La vida en Ologá transcurre entre el espectáculo imponente de los relámpagos del Catatumbo y la dura realidad del abandono. Allí, donde las aguas del lago reflejan las luces de la tormenta perpetua, sus habitantes viven en un limbo donde el progreso parece un sueño distante y la desesperanza se ha convertido en una constante.
Eliecer Valecillos, guía turístico de Encanta Montaña C.A., ha visitado Ologá en múltiples ocasiones y describe la realidad con crudeza: “Aquí puedes ver abundancia, pero también miseria. Puedes ver un pescador con la lancha llena, pero a la vez hay niños con desnutrición y enfermedades. No hay atención médica, no hay vacunación”.
Lo que antes era una comunidad bulliciosa de pescadores, ahora es un pueblo de necesidades y de gritos de auxilio. “Cada vez es más atractivo salir y no volver más a los pueblos de agua”, dice Valecillos. “Muchos se han ido a Santa Bárbara, a Maracaibo, a El Vigía, buscando mejores condiciones”. La pesca, que por generaciones ha sido el sustento de la comunidad, se ha vuelto más difícil por la falta de equipos y el alto costo de los insumos. Los motores de las lanchas se dañan y no hay dinero para repararlos.
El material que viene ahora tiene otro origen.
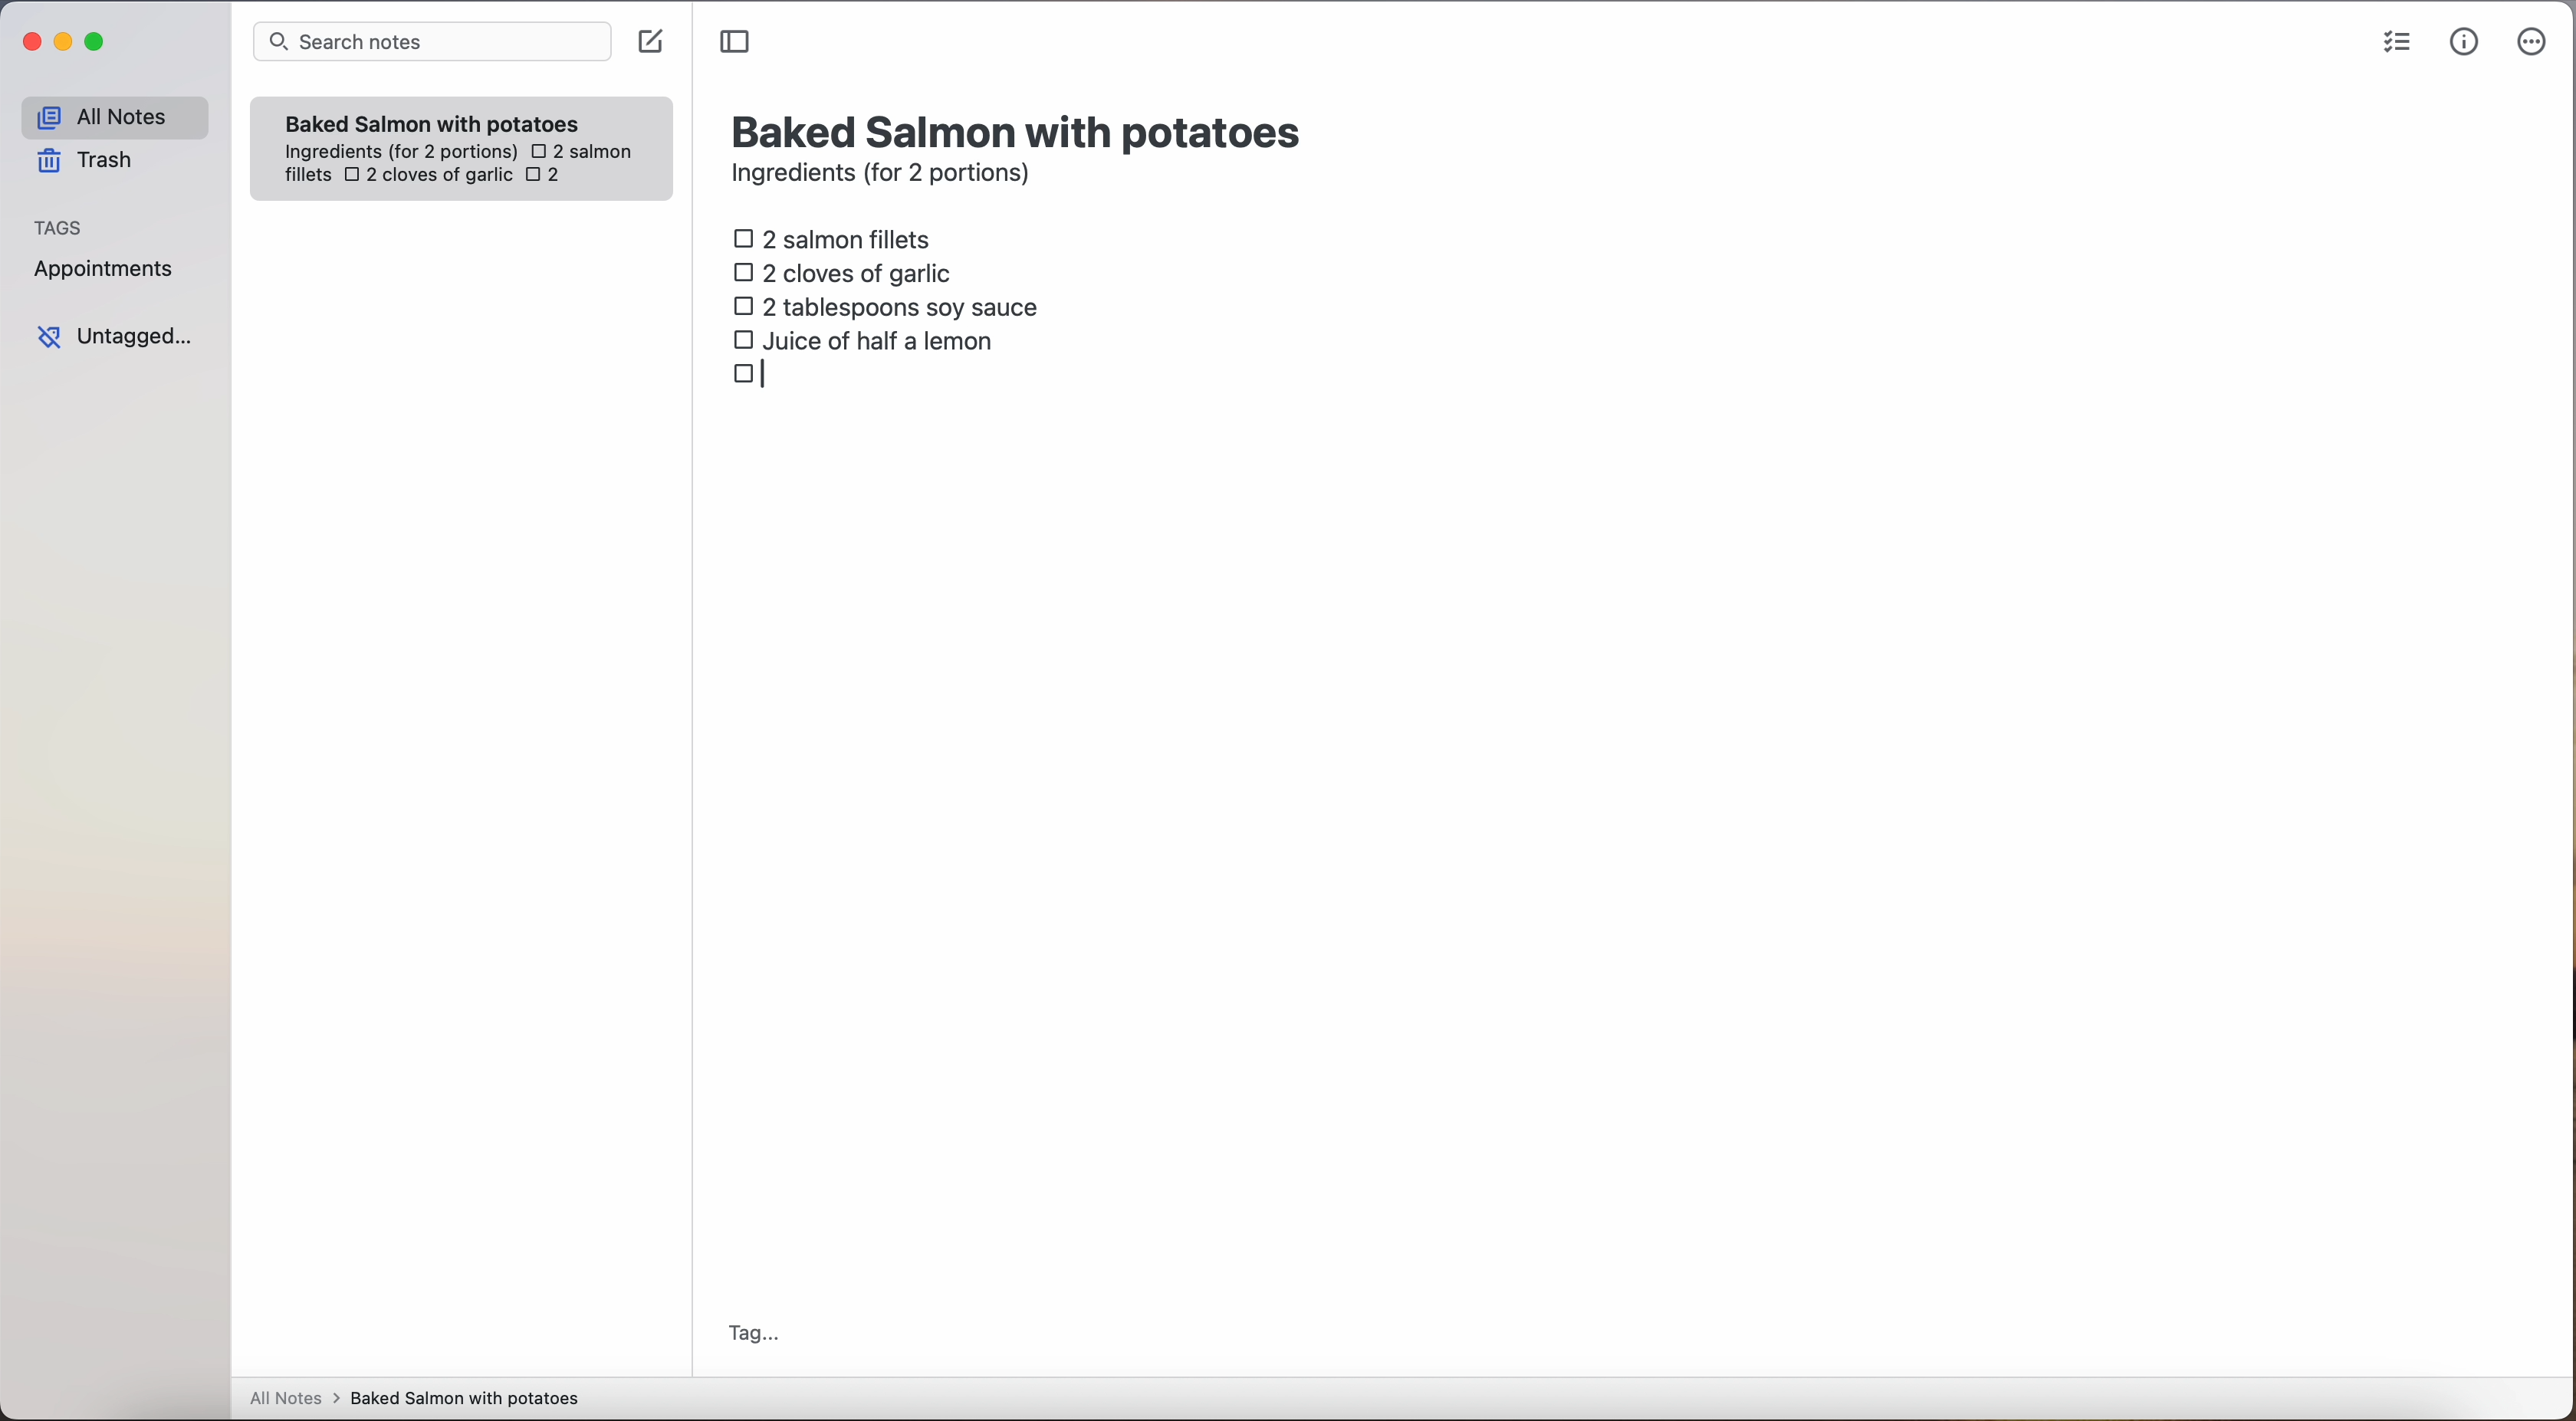 Image resolution: width=2576 pixels, height=1421 pixels. Describe the element at coordinates (649, 42) in the screenshot. I see `create note` at that location.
El combustible, vital para las faenas, se ha vuelto un bien difícil de conseguir.
Las donaciones de turistas y organizaciones han intentado aliviar la carga, pero sin un plan de desarrollo sostenible, el impacto es efímero. Sin educación ni oportunidades económicas, la comunidad sigue atrapada en un ciclo de precariedad y dependencia. Así, Ologá es un reflejo de muchas comunidades en el país, atrapadas entre la belleza natural de su entorno y la crudeza de su realidad. Sus habitantes resisten, pero cada día la lucha es más compleja. Sobrevivir en Ologá significa enfrentar la indiferencia, la falta de recursos y la incertidumbre del futuro.
Mientras los relámpagos del Catatumbo siguen iluminando el cielo, en los hogares de Ologá persiste la oscuridad. No solo por la falta de electricidad, sino por la falta de políticas públicas que parecen haber sepultado a su gente en el olvido. Si los relámpagos pueden arder cada noche sin descanso, queda espacio para reflexionar y preguntarse si es posible que Ologá también pueda volver a brillar.